Find each line below that contains the word "agent" and copy those lines.

(Items in a dataset)
══════════

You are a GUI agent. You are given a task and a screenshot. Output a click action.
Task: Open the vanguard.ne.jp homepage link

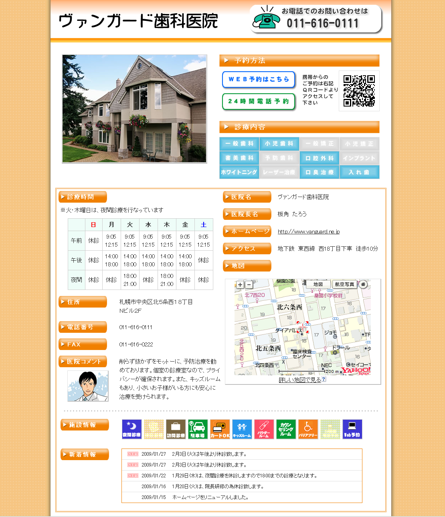pyautogui.click(x=308, y=231)
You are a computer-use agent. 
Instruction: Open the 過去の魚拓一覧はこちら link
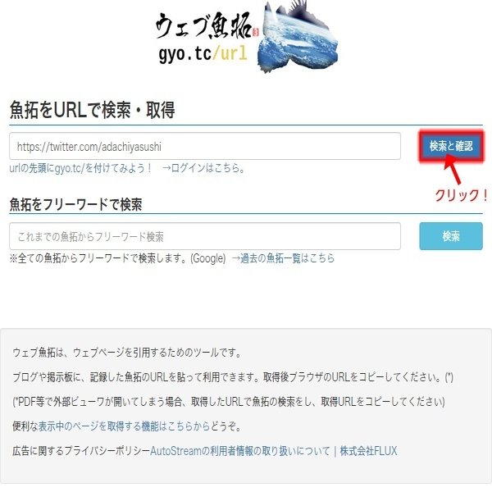pos(283,258)
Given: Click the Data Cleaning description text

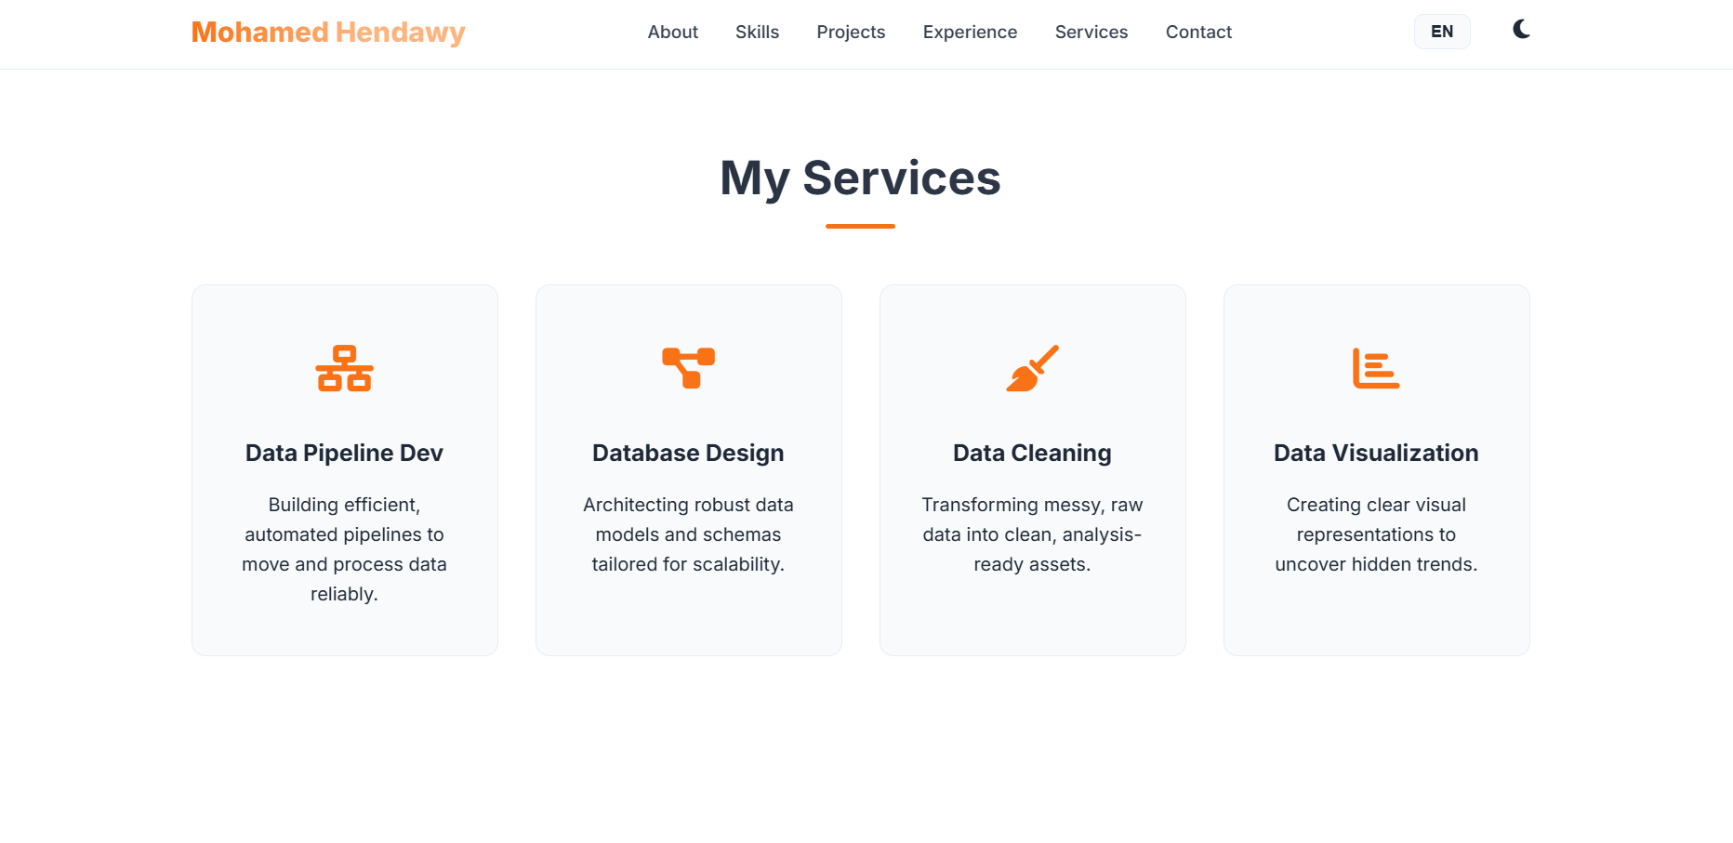Looking at the screenshot, I should click(x=1032, y=534).
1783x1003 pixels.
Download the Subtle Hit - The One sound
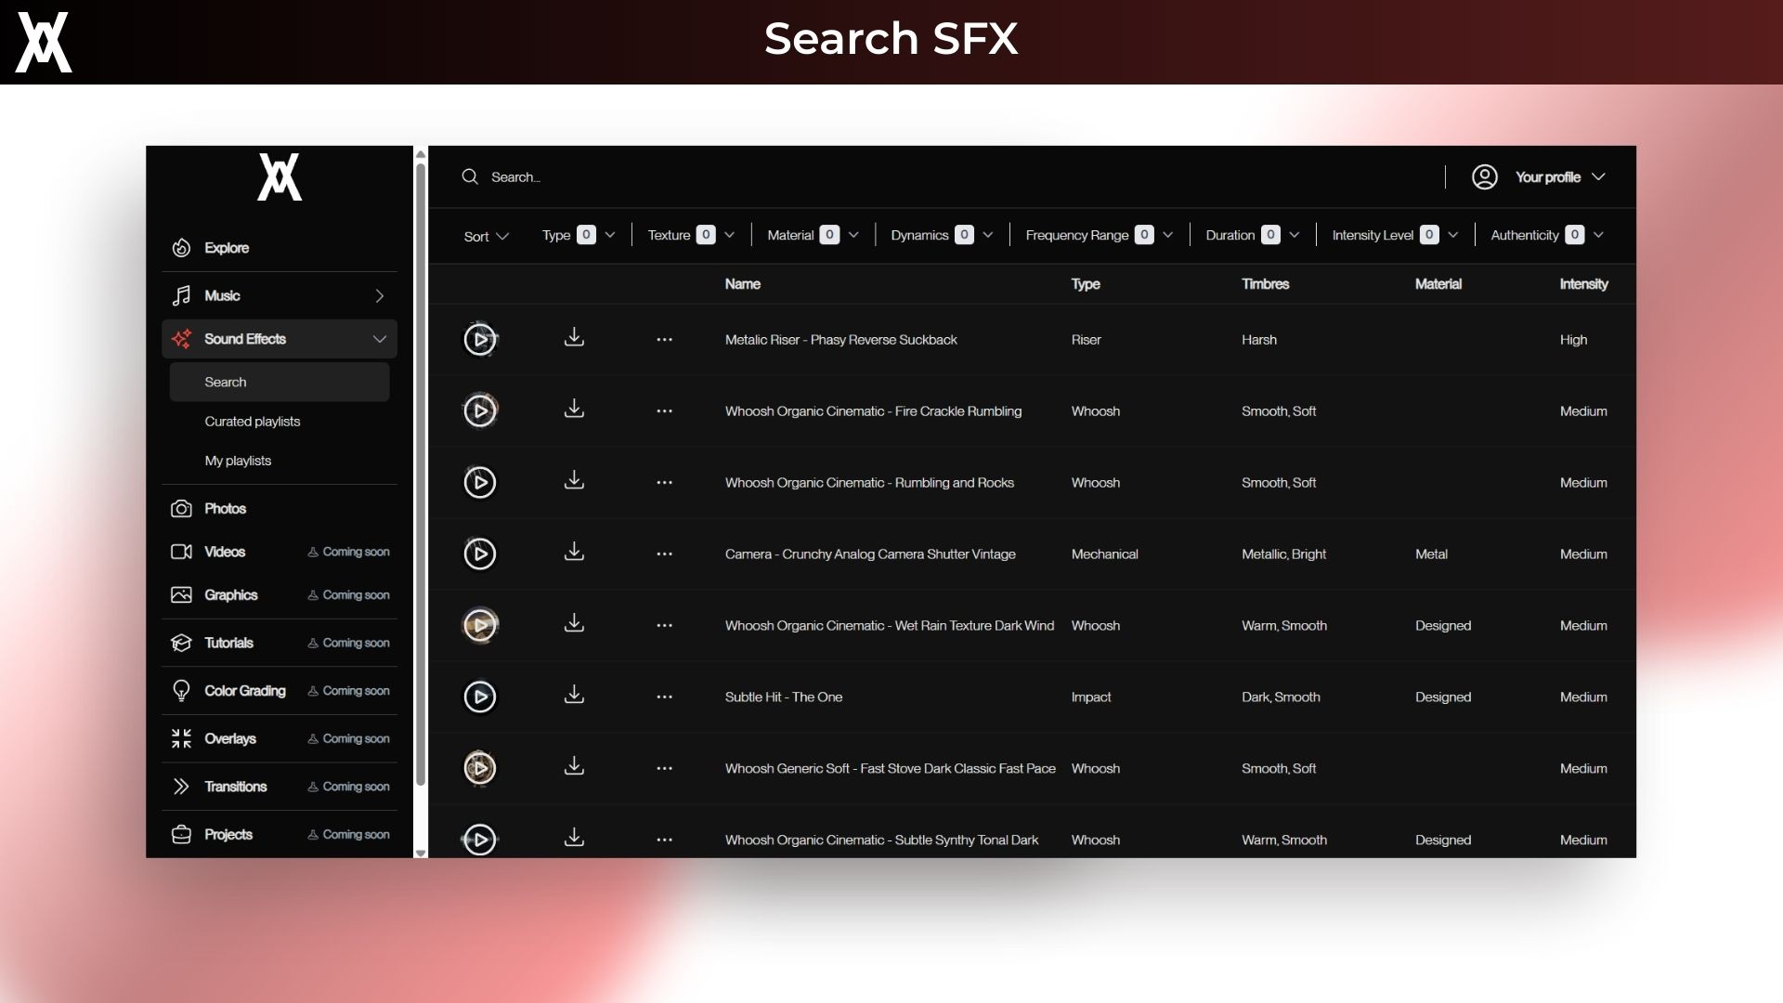coord(574,695)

══════════

• _Exercise result_:
You are a GUI agent. You are given a task and a screenshot. Output a click action.
You are a computer-use agent. 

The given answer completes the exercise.